START Records supplied
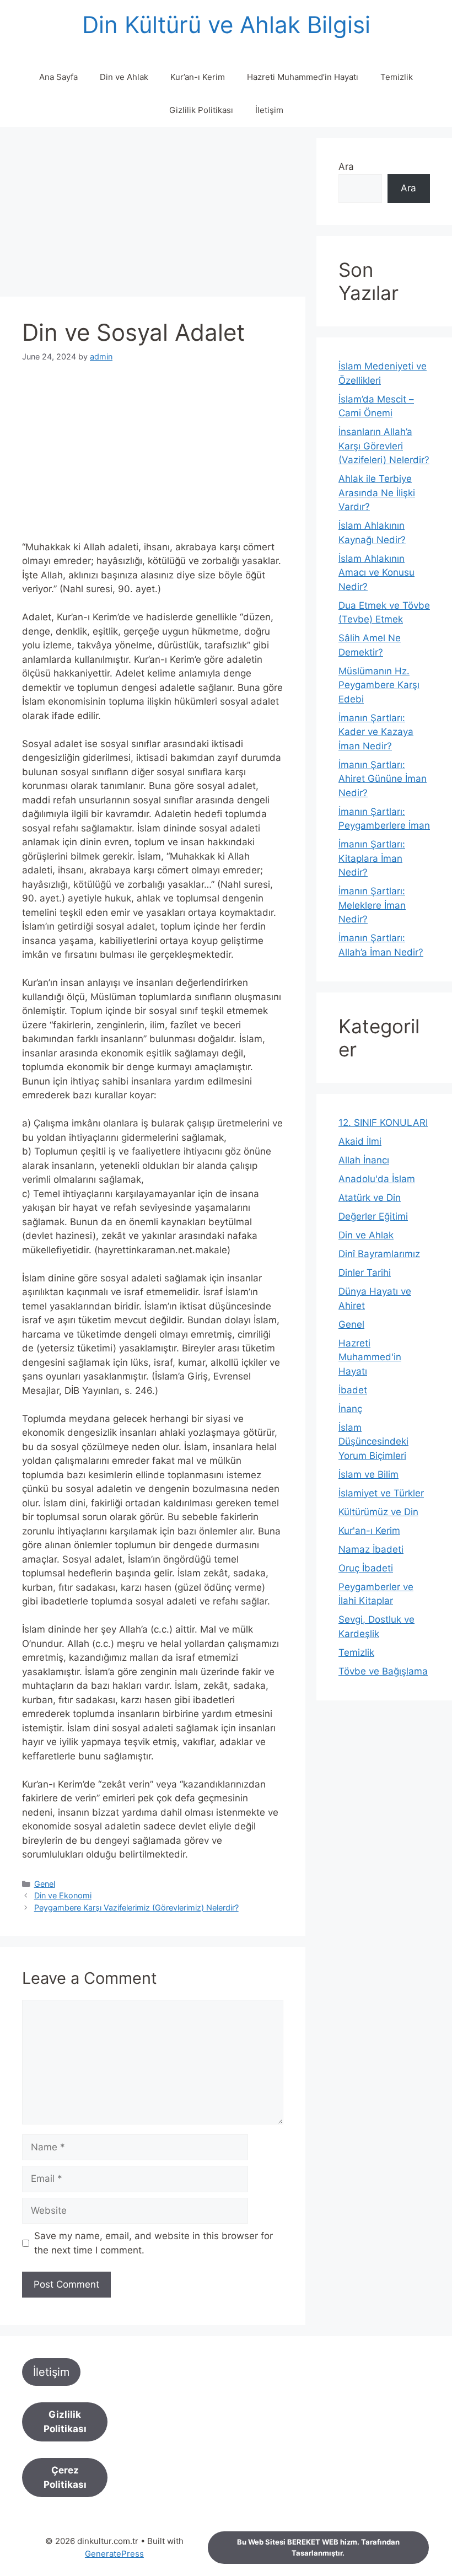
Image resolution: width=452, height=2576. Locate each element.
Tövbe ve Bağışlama (383, 1671)
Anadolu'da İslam (376, 1178)
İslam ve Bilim (368, 1474)
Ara (346, 166)
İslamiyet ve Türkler (381, 1493)
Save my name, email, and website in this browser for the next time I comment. (153, 2243)
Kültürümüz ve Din (378, 1511)
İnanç (350, 1408)
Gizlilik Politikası (201, 110)
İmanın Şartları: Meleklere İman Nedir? (372, 905)
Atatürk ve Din (369, 1197)
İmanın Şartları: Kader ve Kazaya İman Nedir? (375, 732)
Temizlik (396, 77)
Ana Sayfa (58, 77)
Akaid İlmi (359, 1141)
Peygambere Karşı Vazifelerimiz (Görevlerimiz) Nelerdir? (136, 1907)
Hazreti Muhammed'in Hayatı (369, 1357)
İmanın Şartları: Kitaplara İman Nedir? (371, 858)
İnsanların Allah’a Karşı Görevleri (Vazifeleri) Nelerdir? (383, 445)
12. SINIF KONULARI (383, 1122)
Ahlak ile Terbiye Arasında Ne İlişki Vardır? (376, 492)
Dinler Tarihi (364, 1272)
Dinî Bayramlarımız (379, 1253)
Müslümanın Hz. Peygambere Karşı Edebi (378, 685)
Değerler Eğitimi (373, 1216)
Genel (44, 1883)
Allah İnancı (363, 1160)
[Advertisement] (152, 215)
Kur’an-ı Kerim (197, 77)
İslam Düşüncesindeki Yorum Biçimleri (373, 1441)
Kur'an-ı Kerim (369, 1530)
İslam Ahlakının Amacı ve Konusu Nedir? (376, 572)
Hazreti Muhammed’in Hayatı (302, 77)
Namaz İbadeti (370, 1549)
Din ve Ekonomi (63, 1895)
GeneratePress (114, 2553)
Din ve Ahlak (124, 77)
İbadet (352, 1390)
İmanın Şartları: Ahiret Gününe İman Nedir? (382, 778)
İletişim (269, 110)
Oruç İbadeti (365, 1568)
END Records supplied
*What the task asks*
Give the number of lines that contain "Şartları" in the material above, with no other text.

*Answer section*
4